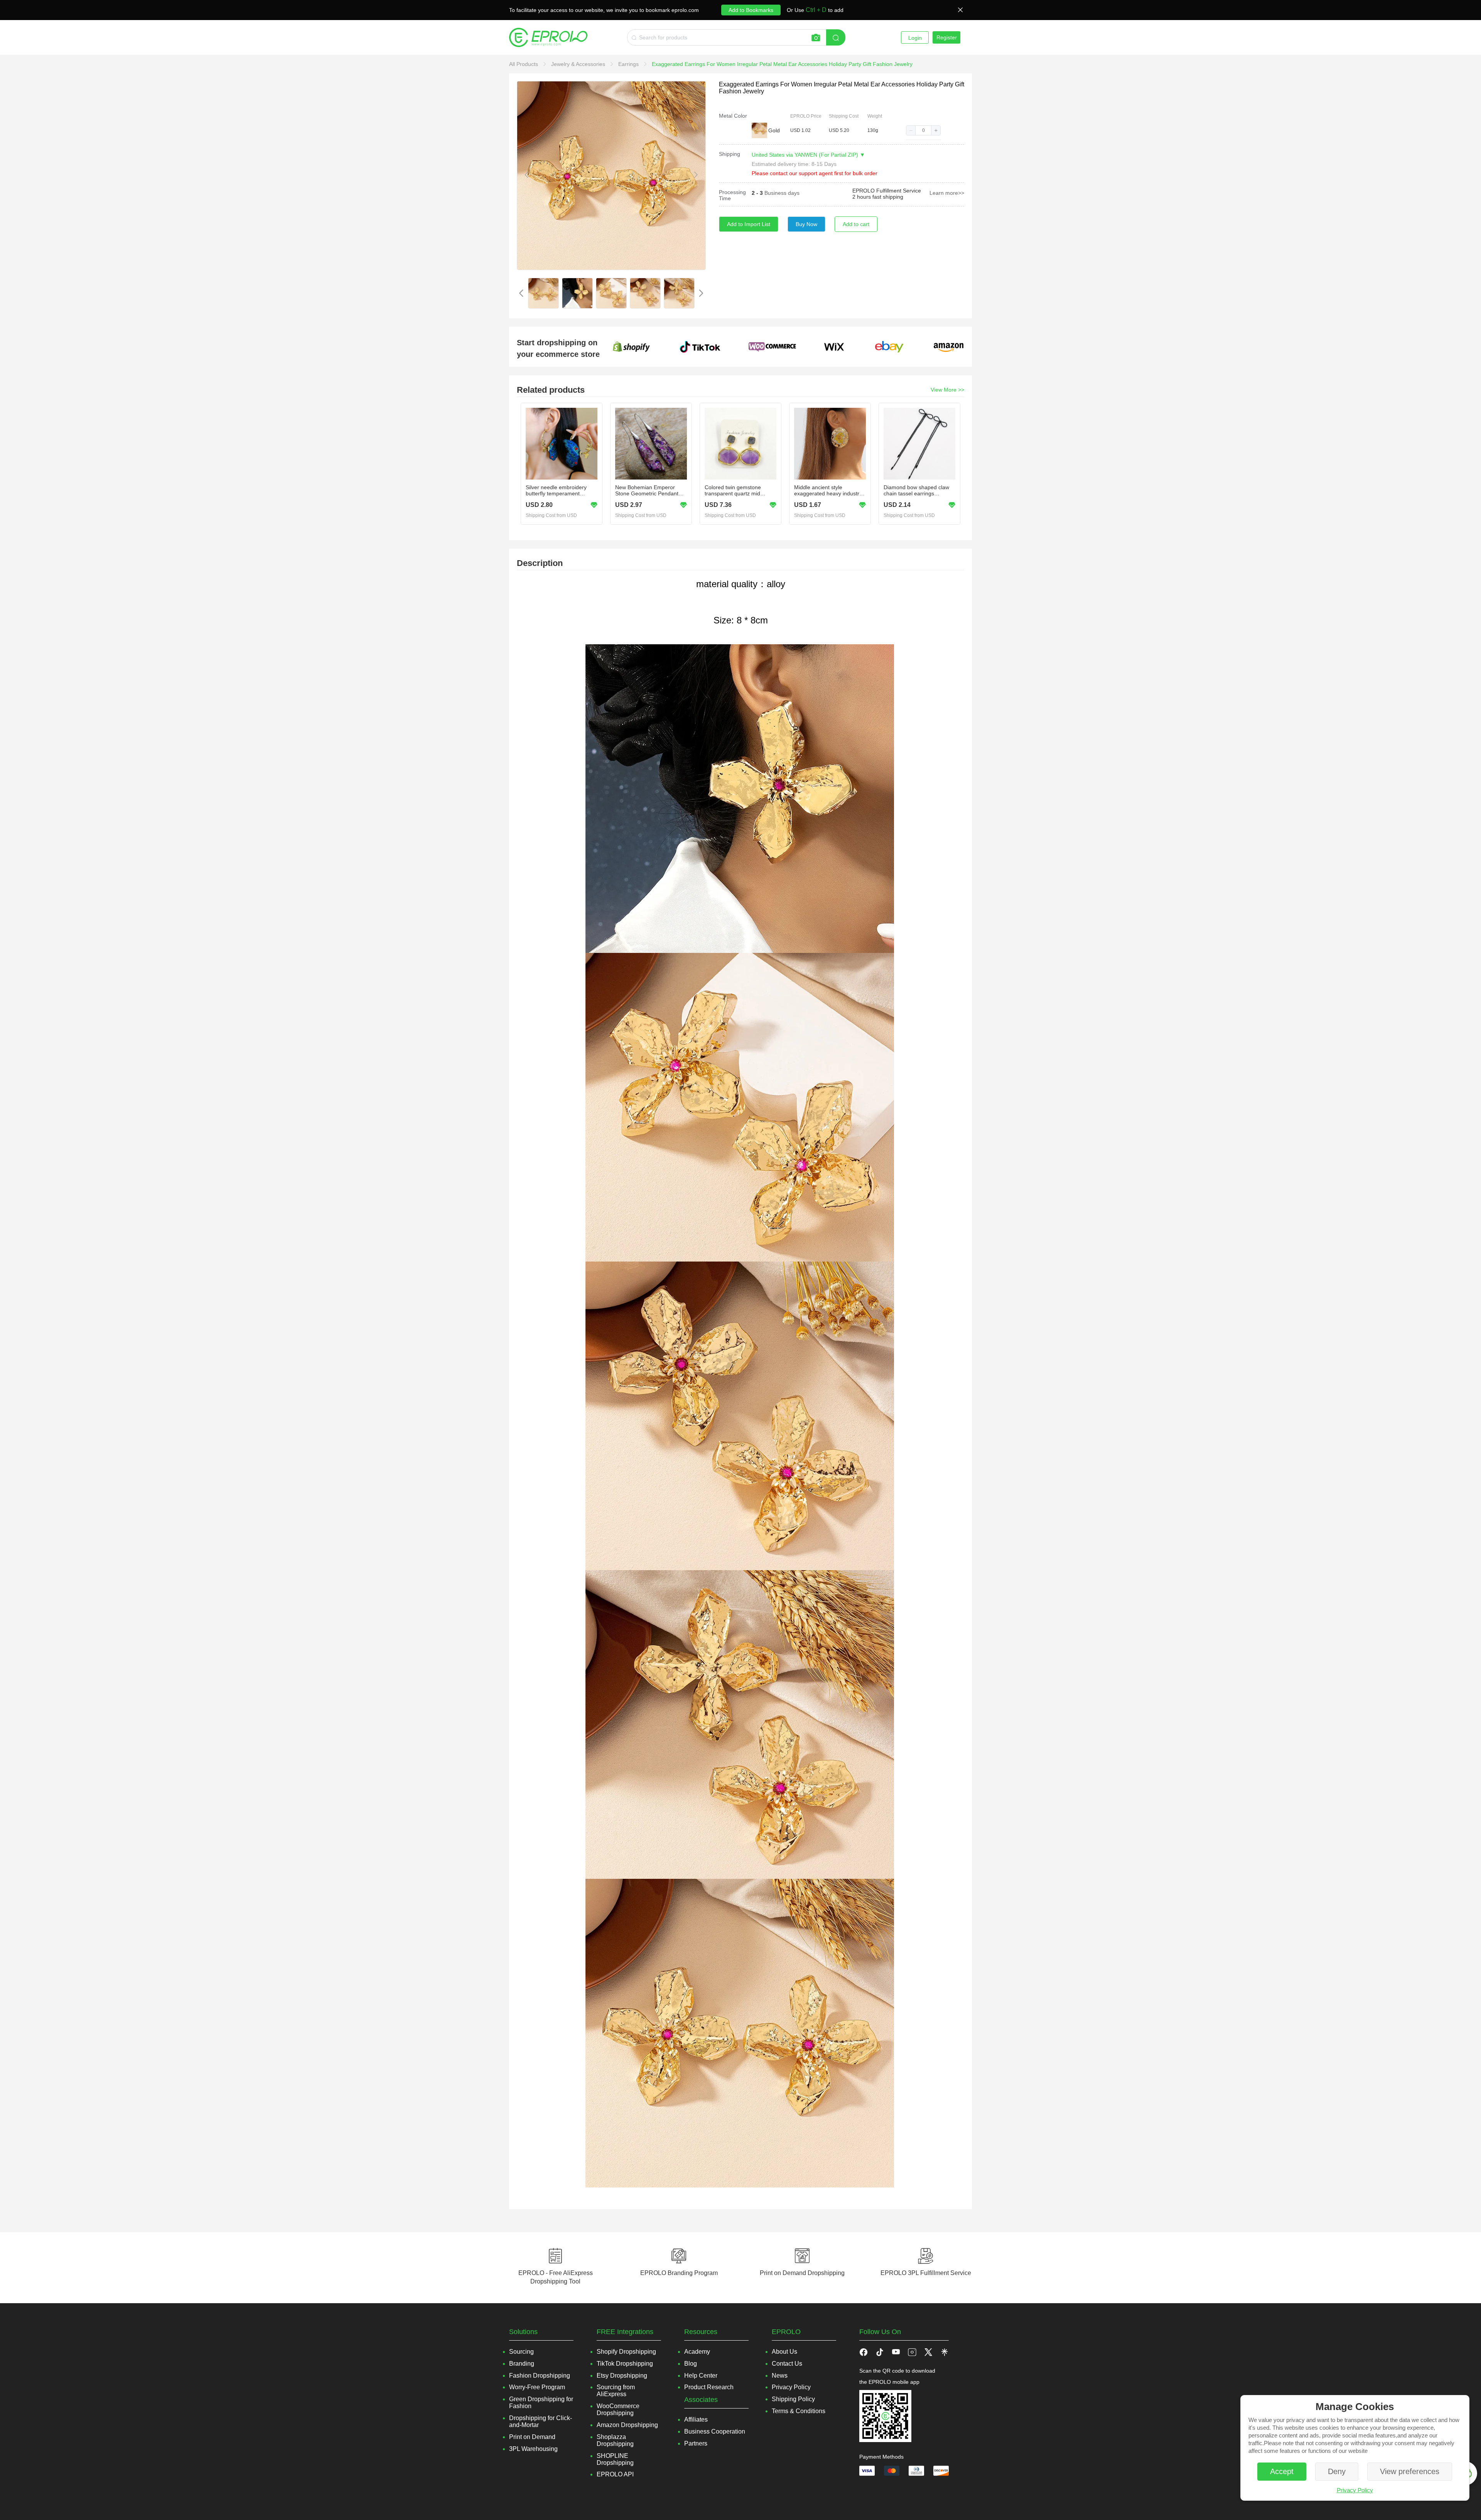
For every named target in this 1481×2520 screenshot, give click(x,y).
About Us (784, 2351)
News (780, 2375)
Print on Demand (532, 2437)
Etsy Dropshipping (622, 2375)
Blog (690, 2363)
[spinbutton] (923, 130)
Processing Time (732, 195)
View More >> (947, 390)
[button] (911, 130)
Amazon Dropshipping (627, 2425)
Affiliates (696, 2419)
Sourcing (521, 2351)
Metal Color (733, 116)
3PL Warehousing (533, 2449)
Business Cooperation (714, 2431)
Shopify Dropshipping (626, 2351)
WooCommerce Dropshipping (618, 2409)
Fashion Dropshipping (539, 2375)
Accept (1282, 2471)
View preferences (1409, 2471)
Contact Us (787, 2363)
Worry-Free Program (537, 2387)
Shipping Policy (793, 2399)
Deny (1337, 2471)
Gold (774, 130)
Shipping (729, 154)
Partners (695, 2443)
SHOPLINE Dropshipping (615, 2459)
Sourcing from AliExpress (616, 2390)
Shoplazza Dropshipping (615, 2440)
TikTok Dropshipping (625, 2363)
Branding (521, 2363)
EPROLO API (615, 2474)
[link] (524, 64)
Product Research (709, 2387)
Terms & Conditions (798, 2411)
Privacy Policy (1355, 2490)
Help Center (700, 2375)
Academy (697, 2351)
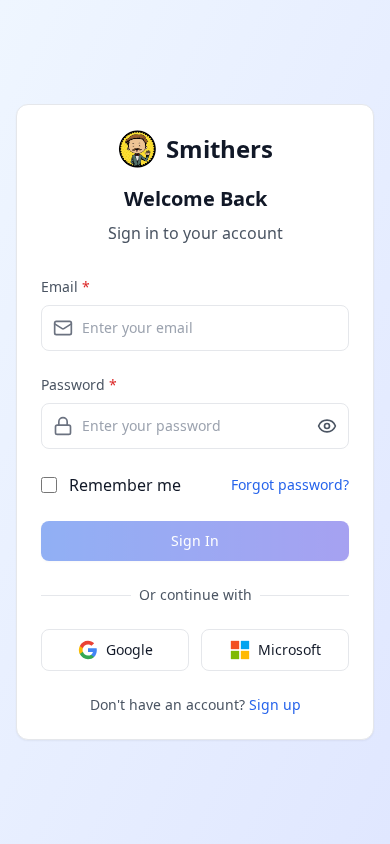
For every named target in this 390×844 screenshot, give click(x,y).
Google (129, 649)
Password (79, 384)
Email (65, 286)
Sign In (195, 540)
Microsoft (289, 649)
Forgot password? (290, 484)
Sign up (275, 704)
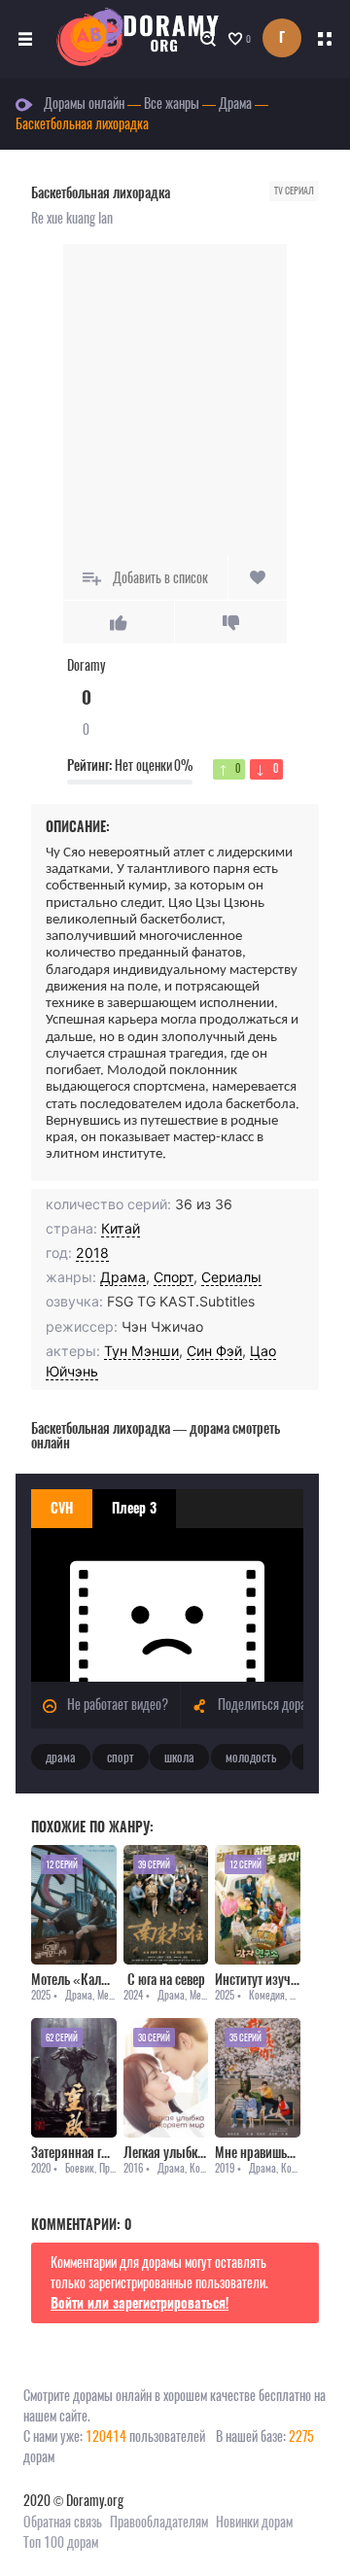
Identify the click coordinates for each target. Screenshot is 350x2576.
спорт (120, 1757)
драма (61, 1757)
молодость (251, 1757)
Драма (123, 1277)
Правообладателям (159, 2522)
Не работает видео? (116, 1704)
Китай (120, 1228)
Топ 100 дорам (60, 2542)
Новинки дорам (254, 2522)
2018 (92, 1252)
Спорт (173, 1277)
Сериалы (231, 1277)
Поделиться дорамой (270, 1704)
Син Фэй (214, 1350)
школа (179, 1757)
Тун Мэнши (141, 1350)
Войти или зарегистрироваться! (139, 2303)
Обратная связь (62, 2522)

◆ **What the exercise asks**: Each line above has to be returned exactly. Drop the pictures.

◆ **The answer**:
For every named target in this 1481×2520 screenshot, give click(x,y).
About Us (784, 2351)
News (780, 2375)
Print on Demand (532, 2437)
Etsy Dropshipping (622, 2375)
Blog (690, 2363)
[spinbutton] (923, 130)
Processing Time (732, 195)
View More >> (947, 390)
[button] (911, 130)
Amazon Dropshipping (627, 2425)
Affiliates (696, 2419)
Sourcing (521, 2351)
Metal Color (733, 116)
3PL Warehousing (533, 2449)
Business Cooperation (714, 2431)
Shopify Dropshipping (626, 2351)
WooCommerce Dropshipping (618, 2409)
Fashion Dropshipping (539, 2375)
Accept (1282, 2471)
View preferences (1409, 2471)
Contact Us (787, 2363)
Worry-Free Program (537, 2387)
Shipping Policy (793, 2399)
Deny (1337, 2471)
Gold (774, 130)
Shipping (729, 154)
Partners (695, 2443)
SHOPLINE Dropshipping (615, 2459)
Sourcing from AliExpress (616, 2390)
Shoplazza Dropshipping (615, 2440)
TikTok Dropshipping (625, 2363)
Branding (521, 2363)
EPROLO API (615, 2474)
[link] (524, 64)
Product Research (709, 2387)
Terms & Conditions (798, 2411)
Privacy Policy (1355, 2490)
Help Center (700, 2375)
Academy (697, 2351)
For every named target in this 390×844 screenshot, give click(x,y).
Google (129, 649)
Password (79, 384)
Email (65, 286)
Sign In (195, 540)
Microsoft (289, 649)
Forgot password? (290, 484)
Sign up (275, 704)
Identify the click coordinates for each target. Screenshot is 350x2576.
спорт (120, 1757)
драма (61, 1757)
молодость (251, 1757)
Драма (123, 1277)
Правообладателям (159, 2522)
Не работает видео? (116, 1704)
Китай (120, 1228)
Топ 100 дорам (60, 2542)
Новинки дорам (254, 2522)
2018 (92, 1252)
Спорт (173, 1277)
Сериалы (231, 1277)
Поделиться дорамой (270, 1704)
Син Фэй (214, 1350)
школа (179, 1757)
Тун Мэнши (141, 1350)
Войти или зарегистрироваться! (139, 2303)
Обратная связь (62, 2522)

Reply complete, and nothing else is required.